Hospital numbers should be down; they’re up

In some sense, hospital numbers and deaths are the only ‘real’ measure of how a country is tackling the coronavirus pandemic. On that measure, things have taken a turn for the worse this week.

The drop in test positivity led me to predict that hospitalisations and serious cases would fall this week. In fact, the opposite has happened. Hospitalisations are up. Serious cases are up, too.

So what’s going on?

First, I wasn’t the only one to predict a decline in serious patients based on confirmed virus cases.

The Coronavirus Information Centre’s graph plots new cases (upper blue line) and predicts that 2.5% of them will become seriously ill. This prediction held up well since early July but has diverged this week. The graph above is exponential, so the small gap between the lines is a bigger miss than it looks. More people are getting seriously sick than we would expect. Eran Segal at the Weismann Institute also noted the seriously ill rising faster than his own predictions.

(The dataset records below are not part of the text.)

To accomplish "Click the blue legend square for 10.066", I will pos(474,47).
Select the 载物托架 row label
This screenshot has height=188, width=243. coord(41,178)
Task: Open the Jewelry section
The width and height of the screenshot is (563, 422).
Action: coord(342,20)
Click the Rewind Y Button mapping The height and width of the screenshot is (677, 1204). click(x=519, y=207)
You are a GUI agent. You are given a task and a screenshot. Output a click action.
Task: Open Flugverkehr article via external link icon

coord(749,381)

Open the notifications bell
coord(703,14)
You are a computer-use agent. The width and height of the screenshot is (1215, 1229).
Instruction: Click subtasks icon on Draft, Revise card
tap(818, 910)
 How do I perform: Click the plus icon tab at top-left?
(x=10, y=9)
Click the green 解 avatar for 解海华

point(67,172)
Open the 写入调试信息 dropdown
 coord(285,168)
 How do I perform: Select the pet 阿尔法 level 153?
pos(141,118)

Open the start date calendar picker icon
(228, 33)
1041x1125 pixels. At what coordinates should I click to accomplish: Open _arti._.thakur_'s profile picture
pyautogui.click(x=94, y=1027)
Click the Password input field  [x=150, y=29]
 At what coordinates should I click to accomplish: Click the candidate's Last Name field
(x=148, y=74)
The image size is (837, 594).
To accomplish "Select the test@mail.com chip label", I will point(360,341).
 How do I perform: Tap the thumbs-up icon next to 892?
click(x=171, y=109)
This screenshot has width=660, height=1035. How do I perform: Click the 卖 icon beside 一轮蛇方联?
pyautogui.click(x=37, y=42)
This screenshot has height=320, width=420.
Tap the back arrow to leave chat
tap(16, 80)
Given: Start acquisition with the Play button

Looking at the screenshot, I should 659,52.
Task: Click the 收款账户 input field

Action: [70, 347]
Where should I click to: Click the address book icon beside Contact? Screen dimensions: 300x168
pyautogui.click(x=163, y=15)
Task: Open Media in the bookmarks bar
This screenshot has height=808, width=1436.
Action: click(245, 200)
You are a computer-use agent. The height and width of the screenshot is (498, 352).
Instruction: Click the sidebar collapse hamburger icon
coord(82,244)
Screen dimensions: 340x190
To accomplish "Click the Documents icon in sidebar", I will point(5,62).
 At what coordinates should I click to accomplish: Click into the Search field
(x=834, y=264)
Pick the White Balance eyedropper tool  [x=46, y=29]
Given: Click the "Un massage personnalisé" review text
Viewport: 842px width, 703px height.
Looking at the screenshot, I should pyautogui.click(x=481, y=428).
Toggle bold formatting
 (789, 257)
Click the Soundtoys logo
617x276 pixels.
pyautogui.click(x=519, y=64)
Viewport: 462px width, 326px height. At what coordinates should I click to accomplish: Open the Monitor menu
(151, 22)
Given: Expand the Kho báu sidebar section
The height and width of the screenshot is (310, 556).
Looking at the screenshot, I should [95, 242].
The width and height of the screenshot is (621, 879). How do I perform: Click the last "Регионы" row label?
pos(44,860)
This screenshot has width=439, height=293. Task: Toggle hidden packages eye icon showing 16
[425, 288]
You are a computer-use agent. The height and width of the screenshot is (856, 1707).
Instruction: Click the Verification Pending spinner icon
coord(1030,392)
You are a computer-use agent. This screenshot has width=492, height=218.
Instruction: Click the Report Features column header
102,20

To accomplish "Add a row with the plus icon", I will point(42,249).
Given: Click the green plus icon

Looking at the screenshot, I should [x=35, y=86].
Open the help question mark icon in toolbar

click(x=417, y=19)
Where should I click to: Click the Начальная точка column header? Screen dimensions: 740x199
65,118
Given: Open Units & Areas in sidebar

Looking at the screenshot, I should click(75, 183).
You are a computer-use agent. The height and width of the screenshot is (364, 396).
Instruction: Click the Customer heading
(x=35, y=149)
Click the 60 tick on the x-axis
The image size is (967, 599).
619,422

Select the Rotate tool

A higher percentage of cases are older people.

Throughout most of the second wave, the over-80s have been 1-2% of daily cases. That number has bumped up a bit to 3-4%, and the 60-79 group has also increased.

This graph from Eran Segel shows that until early August, the proportion of new cases that are over-60s and under-60s was basically stable, but that since early August, proportionally more over-60s are diagnosed with the virus every day.

If the cohort of new cases is older than in June and July, then that would mean proportionately more sick people as a share of the total caseload.

Hidden infections?

Eran has a further hypothesis: actually, let’s assume the breakdown of new infections is the same as in July. The decreased percentage of younger people would then be a result of fewer under-60s choosing to get tested. From the graph above, it would suggest about 300 cases a day that are being missed due to people choosing to not get tested.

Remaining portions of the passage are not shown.